Fehlende Uni-Streitkultur Bitte, lasst die Fetzen fliegen
Der wissenschaftliche Streit gilt als Keimzelle im Erkenntnisprozess. Er trennt die Spreu vom Weizen, schärft den Geist und ohne den Disput wäre die Wissenschaft wohl verloren. Das Hochschulmagazin "duz" fragt, ob Forscher heute wirklich noch so diskutieren, wie sie sollten.
Die Gästeliste war spektakulär, das Ziel ambitioniert: Max Planck und Wilhelm Wien waren gekommen, Marie Curie und Ernest Rutherford, Jean-Baptist Perrin, Albert Einstein und noch ein paar andere - die besten Physiker der Welt hatten sich Ende Oktober 1911 im noblen Brüsseler Hotel "Metropole" einquartiert, um über die "Theorie der Strahlung und Quanten" zu debattieren und die Ideen von Einstein und Planck auf ihre Plausibilität zu prüfen.

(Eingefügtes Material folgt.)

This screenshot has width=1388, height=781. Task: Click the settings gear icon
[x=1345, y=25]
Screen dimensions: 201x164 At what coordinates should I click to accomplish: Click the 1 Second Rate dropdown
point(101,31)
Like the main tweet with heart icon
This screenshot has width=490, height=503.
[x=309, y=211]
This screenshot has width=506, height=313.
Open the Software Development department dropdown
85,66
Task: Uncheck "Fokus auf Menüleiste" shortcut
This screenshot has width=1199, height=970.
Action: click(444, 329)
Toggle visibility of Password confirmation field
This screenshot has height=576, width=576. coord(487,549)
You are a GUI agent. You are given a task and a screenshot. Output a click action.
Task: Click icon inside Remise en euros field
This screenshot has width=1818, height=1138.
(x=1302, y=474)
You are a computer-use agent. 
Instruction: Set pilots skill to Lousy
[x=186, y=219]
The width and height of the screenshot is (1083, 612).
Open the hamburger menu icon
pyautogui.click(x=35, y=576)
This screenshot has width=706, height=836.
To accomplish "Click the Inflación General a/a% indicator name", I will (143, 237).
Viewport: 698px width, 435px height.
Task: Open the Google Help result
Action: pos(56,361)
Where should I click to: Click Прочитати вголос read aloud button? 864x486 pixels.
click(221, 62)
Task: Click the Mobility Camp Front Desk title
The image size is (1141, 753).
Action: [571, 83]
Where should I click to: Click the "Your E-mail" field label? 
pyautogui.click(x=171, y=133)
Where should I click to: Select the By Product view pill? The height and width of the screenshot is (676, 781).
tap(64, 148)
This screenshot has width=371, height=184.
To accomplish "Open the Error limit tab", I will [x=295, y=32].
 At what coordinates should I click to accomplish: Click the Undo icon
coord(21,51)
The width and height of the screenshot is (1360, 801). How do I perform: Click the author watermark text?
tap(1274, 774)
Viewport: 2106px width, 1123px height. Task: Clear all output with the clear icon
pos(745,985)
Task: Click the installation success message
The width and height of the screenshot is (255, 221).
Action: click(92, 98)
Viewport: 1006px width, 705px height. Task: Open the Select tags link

Fünf Tage lang wogte der fachliche Streit, wurden Argumente für und wider die Quantentheorie erwogen und verworfen. Einigkeit blieb zwar aus, doch die Konferenz wurde von allen Beteiligten als fruchtbar und erfolgreich bewertet - nicht zuletzt auch deshalb, weil die Vorträge, die Protokolle und Ergebnisse der Streitgespräche bald veröffentlicht und unter Naturwissenschaftlern noch lange weiterdiskutiert wurden.
Diese erste "Solvay-Konferenz", benannt nach ihrem Finanzier, dem belgischen Unternehmer Ernest Solvay, war der Auftakt zu einer Reihe von Aufsehen erregenden physikalischen Spitzentreffen. Legendär wurde die fünfte Solvay-Konferenz 1927, bei der 29 Ausnahme-Forscher, darunter 17 aktuelle oder kommende Nobelpreisträger, über "Elektronen und Photonen" debattierten - in Form und Kleidung äußerst stilvoll, wie die erhaltenen Fotografien zeigen, in der Sache jedoch waren harte Bandagen angesagt. Die Tagung wurde zum Ausgangspunkt der Bohr-Einstein-Debatte zur Quantenmechanik, die die Physik noch jahrelang beschäftigen sollte.
Dabei hatten solche Treffen schon damals eine gewisse Tradition. "Bereits im 19. Jahrhundert wurden Fachkonferenzen als ein wesentliches Element wissenschaftlicher Streitkultur etabliert", sagt Prof. Dr. Friedrich Steinle, Lehrstuhlinhaber für Wissenschaftsgeschichte an der Technischen Universität Berlin. Und schon im 18. Jahrhundert hatten sich Rezensionen von wissenschaftlichen Werken als weiteres Streitinstrument eingebürgert. "Damit führten vor allem Geisteswissenschaftler ihre fachlichen Debatten, und das hat sich im Grunde bis heute kaum geändert", sagt Steinle.
Kein Wunder also, dass traditionell der Schlagabtausch der Argumente auf Kongressen und in Fachbeiträgen als essenzielle Form wissenschaftlicher Auseinandersetzung gilt - einerseits als individuelle rhetorische und intellektuelle Schulung für den einzelnen Forscher, andererseits als kollektives Instrumentarium zur Suche nach Wahrheit und Erkenntnis.
Eine Wissenschaftstradition, die lebt: Bis heute werden alle drei Jahre führende Physiker zu Solvay-Konferenzen nach Brüssel eingeladen, zuletzt 2011. Doch die Außenwirkung solcher Tagungen hat sich abgeschwächt, die Faszination von Fachöffentlichkeit und interessierten Laien für wissenschaftliche Gipfeltreffen oder wochenlange Feuilleton-Gefechte ist spürbar gesunken. Ablesen lässt sich das an den wenigen großen Debatten der vergangenen Jahrzehnte: Der "Historikerstreit" um die Einzigartigkeit des Holocaust, an dem sich Geistesgrößen wie Ernst Nolte, Jürgen Habermas, Joachim Fest und Micha Brumlik beteiligten, liegt schon mehr als ein Vierteljahrhundert zurück.
Die "Grenzen des Wachstums" vom Club of Rome wurden gar 1972 publiziert. Die Debatten etwa zu den Ursachen des Waldsterbens oder über die Chancen und Risiken der Atomkraft fanden und finden kaum noch ein vergleichbares Echo.